LEA mon Amour
Noël sans notre enfant fut un enfer.
Nous ne pouvions pas rester seuls, ne rien faire, car Manuéla avait besoin de fêter Noël. Elle n’a que 11 ans on ne peut la priver de son enfance, elle a déjà tant perdu.
Le 24 au soir nous étions chez Minh et Agnès. Manuéla a été outrageusement gâtée, c’est le travers dans lequel il ne faudra pas sombrer dans l’avenir. Elle semblait gaie en ouvrant ses
cadeaux, elle souhaitait nous donner l’image du bonheur. Soudain les larmes ont coulé discrètement sur son visage, elle a tenté de les dissimuler, nous l’avons prise dans nos bras pour pleurer
avec elle car nous voulions pleurer l’absence de Léa.

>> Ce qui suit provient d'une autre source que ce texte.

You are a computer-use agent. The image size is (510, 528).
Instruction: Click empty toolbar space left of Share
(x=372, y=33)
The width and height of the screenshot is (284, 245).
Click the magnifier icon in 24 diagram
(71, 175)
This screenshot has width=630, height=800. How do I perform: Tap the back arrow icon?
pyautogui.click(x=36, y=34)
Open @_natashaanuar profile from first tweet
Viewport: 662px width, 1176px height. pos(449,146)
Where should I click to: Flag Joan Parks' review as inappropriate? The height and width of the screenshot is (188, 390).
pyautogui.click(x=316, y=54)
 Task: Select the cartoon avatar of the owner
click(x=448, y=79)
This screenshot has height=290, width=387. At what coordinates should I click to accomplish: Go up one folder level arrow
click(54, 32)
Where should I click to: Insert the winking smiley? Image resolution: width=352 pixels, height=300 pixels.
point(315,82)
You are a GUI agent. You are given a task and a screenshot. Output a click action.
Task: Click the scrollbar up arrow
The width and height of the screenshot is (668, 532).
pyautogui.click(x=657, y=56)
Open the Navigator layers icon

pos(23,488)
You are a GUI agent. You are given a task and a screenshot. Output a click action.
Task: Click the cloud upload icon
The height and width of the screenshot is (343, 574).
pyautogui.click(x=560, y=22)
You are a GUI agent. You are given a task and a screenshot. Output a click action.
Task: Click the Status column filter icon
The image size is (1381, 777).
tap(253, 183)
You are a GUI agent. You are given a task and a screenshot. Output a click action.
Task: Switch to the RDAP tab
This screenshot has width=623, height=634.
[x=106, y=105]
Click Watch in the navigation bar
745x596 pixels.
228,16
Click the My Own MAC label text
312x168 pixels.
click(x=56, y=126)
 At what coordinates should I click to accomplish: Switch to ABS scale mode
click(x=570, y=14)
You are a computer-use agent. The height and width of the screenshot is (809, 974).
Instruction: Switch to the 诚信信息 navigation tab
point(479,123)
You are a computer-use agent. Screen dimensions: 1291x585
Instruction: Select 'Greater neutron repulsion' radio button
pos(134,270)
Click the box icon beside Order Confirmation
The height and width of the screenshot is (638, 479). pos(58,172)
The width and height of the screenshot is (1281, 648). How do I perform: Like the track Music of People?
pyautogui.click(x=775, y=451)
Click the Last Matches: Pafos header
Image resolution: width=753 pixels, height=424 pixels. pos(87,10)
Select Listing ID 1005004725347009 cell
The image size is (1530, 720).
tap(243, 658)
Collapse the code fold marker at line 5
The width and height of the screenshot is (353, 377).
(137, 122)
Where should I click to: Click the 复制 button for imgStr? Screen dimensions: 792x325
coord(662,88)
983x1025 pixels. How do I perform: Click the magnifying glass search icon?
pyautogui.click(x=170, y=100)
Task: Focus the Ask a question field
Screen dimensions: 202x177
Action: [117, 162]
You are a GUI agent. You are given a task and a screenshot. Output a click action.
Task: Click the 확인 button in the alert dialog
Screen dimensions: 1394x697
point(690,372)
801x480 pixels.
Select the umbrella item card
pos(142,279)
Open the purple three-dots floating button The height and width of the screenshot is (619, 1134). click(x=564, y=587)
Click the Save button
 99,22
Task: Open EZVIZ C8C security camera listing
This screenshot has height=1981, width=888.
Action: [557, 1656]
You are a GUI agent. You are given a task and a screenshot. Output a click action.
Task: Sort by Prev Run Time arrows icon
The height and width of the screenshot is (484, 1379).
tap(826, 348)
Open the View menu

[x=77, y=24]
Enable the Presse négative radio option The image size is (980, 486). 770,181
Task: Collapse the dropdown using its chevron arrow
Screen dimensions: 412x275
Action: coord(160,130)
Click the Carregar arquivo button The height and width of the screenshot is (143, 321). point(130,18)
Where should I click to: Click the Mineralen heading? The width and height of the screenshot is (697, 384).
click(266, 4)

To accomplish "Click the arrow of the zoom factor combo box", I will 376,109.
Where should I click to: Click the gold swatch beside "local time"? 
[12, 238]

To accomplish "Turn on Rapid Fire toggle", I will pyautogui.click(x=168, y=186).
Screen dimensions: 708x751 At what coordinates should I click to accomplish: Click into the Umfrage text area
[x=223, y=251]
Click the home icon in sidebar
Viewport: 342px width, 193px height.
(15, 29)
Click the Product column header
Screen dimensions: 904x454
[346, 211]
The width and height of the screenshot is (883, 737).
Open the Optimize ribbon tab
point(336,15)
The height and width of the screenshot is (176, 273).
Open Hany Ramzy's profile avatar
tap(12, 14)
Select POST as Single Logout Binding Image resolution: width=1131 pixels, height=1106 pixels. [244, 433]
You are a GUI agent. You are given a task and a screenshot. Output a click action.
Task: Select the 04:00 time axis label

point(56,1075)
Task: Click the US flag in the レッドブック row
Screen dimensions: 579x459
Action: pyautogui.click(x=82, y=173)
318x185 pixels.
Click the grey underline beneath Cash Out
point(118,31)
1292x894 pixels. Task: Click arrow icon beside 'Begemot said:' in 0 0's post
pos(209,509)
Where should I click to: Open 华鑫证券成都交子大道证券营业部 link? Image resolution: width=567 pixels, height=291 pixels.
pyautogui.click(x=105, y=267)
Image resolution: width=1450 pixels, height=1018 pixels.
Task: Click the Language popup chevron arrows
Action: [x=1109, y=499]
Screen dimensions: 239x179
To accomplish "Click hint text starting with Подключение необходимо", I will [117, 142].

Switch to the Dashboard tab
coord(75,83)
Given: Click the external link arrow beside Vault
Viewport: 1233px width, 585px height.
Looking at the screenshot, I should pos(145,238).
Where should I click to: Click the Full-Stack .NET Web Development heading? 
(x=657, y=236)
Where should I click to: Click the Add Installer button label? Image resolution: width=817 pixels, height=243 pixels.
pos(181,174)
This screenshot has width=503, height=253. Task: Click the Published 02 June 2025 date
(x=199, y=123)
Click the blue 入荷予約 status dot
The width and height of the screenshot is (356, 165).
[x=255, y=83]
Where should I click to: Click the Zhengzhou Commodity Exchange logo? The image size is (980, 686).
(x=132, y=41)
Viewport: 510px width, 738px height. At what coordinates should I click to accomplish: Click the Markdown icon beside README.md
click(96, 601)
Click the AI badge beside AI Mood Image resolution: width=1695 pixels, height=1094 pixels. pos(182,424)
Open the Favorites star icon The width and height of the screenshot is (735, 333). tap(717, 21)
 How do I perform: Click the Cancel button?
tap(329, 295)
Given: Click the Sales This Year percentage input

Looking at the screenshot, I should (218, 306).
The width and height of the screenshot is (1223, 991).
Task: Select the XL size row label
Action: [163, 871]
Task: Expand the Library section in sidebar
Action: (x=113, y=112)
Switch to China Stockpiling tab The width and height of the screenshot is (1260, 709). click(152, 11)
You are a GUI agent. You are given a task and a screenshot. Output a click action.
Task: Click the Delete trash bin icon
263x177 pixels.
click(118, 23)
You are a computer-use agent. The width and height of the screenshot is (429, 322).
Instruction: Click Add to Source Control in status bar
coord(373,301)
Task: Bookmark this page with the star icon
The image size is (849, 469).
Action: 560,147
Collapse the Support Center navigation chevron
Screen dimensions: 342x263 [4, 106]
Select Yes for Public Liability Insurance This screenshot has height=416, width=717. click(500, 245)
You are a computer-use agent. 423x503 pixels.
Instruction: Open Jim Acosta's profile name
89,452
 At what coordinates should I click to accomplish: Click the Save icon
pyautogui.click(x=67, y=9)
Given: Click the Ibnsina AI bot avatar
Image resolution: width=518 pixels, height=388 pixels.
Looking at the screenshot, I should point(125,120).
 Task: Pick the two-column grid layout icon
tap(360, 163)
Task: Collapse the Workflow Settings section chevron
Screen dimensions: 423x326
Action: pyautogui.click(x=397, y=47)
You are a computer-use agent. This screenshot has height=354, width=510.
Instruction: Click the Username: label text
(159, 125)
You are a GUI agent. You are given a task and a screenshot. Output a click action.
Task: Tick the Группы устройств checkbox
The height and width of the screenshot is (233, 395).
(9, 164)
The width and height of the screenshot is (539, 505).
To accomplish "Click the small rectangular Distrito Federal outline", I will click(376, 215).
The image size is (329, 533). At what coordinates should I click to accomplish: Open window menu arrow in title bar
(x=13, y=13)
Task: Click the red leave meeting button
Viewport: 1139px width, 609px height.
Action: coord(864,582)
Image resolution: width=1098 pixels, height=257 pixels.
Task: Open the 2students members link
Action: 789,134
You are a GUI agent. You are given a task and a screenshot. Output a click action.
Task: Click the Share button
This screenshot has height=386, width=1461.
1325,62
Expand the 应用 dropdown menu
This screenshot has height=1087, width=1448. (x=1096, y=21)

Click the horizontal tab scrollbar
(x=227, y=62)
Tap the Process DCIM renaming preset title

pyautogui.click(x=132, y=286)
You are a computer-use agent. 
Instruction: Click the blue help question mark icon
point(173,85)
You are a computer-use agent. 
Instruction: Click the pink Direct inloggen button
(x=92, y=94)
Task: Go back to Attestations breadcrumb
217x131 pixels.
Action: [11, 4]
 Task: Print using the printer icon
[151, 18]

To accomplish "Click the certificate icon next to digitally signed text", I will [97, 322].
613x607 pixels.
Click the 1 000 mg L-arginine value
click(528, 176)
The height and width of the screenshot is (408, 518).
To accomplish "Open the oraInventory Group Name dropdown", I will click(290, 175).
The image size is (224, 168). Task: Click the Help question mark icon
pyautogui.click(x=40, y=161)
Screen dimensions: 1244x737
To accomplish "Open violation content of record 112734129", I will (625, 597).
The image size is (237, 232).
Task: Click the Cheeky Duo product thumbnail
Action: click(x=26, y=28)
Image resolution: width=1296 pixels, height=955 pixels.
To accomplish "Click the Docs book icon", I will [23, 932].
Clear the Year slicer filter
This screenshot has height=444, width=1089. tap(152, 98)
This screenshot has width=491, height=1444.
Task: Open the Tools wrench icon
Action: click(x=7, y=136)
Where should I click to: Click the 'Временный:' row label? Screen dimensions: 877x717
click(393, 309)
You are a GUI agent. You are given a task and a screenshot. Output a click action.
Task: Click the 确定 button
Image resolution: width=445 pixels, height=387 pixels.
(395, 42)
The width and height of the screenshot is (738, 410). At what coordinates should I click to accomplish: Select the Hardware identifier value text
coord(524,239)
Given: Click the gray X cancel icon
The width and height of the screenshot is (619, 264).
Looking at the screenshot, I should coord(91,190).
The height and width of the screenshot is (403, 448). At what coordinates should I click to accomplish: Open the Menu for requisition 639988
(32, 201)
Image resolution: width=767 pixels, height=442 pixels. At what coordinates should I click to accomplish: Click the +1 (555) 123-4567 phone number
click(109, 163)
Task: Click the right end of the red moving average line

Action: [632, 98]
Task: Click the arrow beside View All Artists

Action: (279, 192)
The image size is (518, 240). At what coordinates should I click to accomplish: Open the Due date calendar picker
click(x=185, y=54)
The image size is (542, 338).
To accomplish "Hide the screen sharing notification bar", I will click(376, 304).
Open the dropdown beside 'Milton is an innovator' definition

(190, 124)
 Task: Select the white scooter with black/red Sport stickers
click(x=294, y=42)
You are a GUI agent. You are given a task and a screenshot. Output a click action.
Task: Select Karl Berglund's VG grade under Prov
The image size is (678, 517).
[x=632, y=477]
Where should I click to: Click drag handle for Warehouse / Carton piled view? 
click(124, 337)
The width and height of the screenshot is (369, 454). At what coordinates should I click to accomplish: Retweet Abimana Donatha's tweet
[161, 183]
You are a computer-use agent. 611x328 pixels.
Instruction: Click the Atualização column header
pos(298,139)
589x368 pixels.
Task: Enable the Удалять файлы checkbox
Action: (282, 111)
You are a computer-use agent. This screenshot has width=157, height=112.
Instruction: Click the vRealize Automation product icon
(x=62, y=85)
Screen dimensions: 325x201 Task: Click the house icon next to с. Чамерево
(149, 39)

Le jour de Noël, ma mère, mon frère et sa famille sont venus à la maison passer la soirée avec nous. Nous avons échangé les présents destinés aux enfants, et nous avons parlé de ce drame
insupportable pendant que Manuéla et Anaïs jouaient à l’étage.
Nous avons fait brûler une bougie offerte par une patiente de Mihn, cette petite flamme était symbolique.
Gilles n’a pas pu assumer une soirée de plus à s'attarder à table, très tôt, il nous a demandé de bien vouloir l’excuser. Ma famille nous a quittés vers
1 h 00.
Restées seules Manuéla et moi rangions un peu la maison, en échangeant des idées de perspectives d’avenir. Nous avons parlé de Léa, de ce que nous aurions aimé lui offrir, de son absence cruelle
en ces périodes de fête. Manuéla s’est excusée de s’être bien amusée avec sa cousine. J’ai du la rassurer longuement, lui dire que ses réactions sont très saines bien au contraire, qu’elle est
vivante, qu’elle doit vivre, qu'il n’y a rien de mal à oublier un peu, qu’elle ne doit pas culpabiliser, Léa ne l’aurait pas voulu. Léa voulait son bonheur.
La vie de Manuéla sera, je pense, rythmée de moments de bonheur entrecoupés de tristes pensées, mais nous ne pouvons rien changer à cela, une petite sœur ne peut sortir indemne d’une perte si
brutale et si injuste malgré toute l'aide psychologique qu'elle peut avoir.
Manuéla ouvre une papillote et lit silencieusement le petit message que l’on trouve souvent à l’intérieur. Soudain elle s’écrie : " regarde maman c’est la vie de
Léa !"
Je lis le petit papier qu’elle me tend :
La vie ressemble à un conte,
ce qui importe ce n’est pas sa longueur
mais sa valeur.
Sénèque
Une chaleur diffuse s’est répandue en moi, alors j’y ai vu un premier signe, un signe de Léa qui par le biais de sa sœur me parlait encore.
J’ai pris ma fille contre moi, nous sommes restées longuement dans les bras l’une de l’autre.
Je ne sais pas comment nous allons affronter l’avenir, nous avons besoin de croire que Léa est encore près de nous. Nous nous accrochons à tout, tout ce qui pourrait nous donner un brin
d’espoir.
J’ai rejoint mon mari, il ne dormait pas malgré l’heure tardive. Je lui ai parlé du message et de notre interprétation. Ses yeux se sont emplis de larmes… Je souffre de le voir
souffrir.
Manuéla m’a demandé de rester avec elle, j’ai cédé, j’ai dormi dans son lit, je lui ai fait promettre de ne pas prendre l’habitude mais j’étais heureuse d’être près d’elle. Nous avons encore un
peu papoté, parlé de sa nouvelle vie de collégienne de 11 ans.
La vie continue malgré tout.
Le 26 je me suis levée plus déterminée que jamais.
Sur ma messagerie le billet électronique de la compagnie aérienne m’attendait. Nous allons bientôt partir sur les traces de notre enfant, découvrir ce pays qu’elle adorait mais que nous ne
connaissons pas. Suivre le même itinéraire que notre enfant, marcher sur ses traces, voir ce qu’elle a vu, mettre une plaque sur le lieu de l’accident,
poursuivre notre démarche, chercher à comprendre…

Avril 2009, dans le désert marocain
Léa à gauche en pyjama qui admire un levé de soleil. Elle venait d'avoir 17 ans.